Methicillin-resistant staphylococcus aureus (MRSA) superbug is one of the hardest creatures to get rid of. The killer bug is resistant to a majority of the antibiotics and lead to a number of complications in humans.

It is estimated that nearly 5,000 people in the U.S. died because of an infection caused by the MRSA superbug. Sometimes, the infection may even lead to loss of limbs in an individual.

Researchers around the world have been trying to find a way to eliminate superbugs from the lives of the humans, however, no success was achieved until the latest research put forward by a team at the University of California-San Diego.

According to the researchers, the drug commonly used to treat breast cancer patients, tamoxifen, can be effectively used to kill the superbugs. In addition to the anti-estrogen role that it performs while fighting the cancer in the body of the patient, the research team says that it leads to an excessive production of neutrophil extracellular traps.

The Washington Post reported that the neutrophilextracellular traps are on the front lines of the body's defense system against infection, and thus helps prevent chances of any infection.

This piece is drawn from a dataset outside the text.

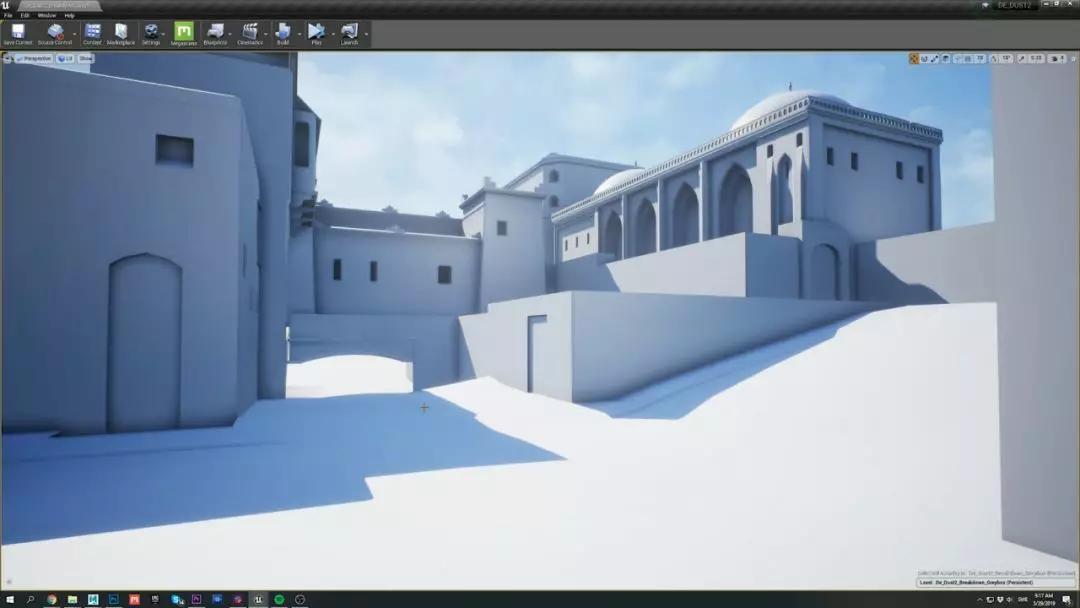Screen dimensions: 1080x608
Task: Expand the Play options dropdown arrow
Action: click(332, 34)
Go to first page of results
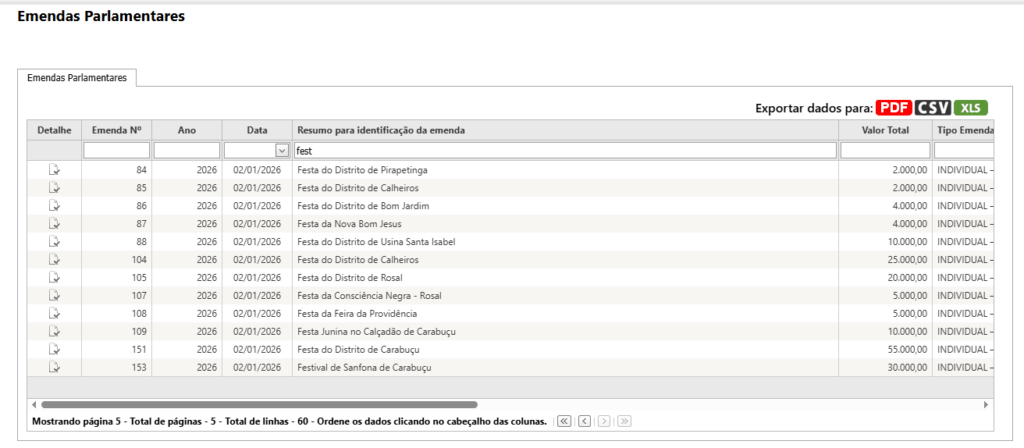The height and width of the screenshot is (448, 1024). click(564, 422)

To test the effect of the drug, the researchers injected mice with the drug tamoxifen. In addition, they were injected with a dose of MRSA considered to be enough to kill them. Surprisingly, the team observed that the chances of survival of the mice had increased by a third.

However, the researchers say that the result findings are preliminary since the effect of the drug has only been studied in mice. Further testing and research is required before implementing the conclusion on humans.

"We believe this is part of the larger need that we have in medicine to move to a more holistic approach to treating infections," said researcher Victor Nizet, in a statement.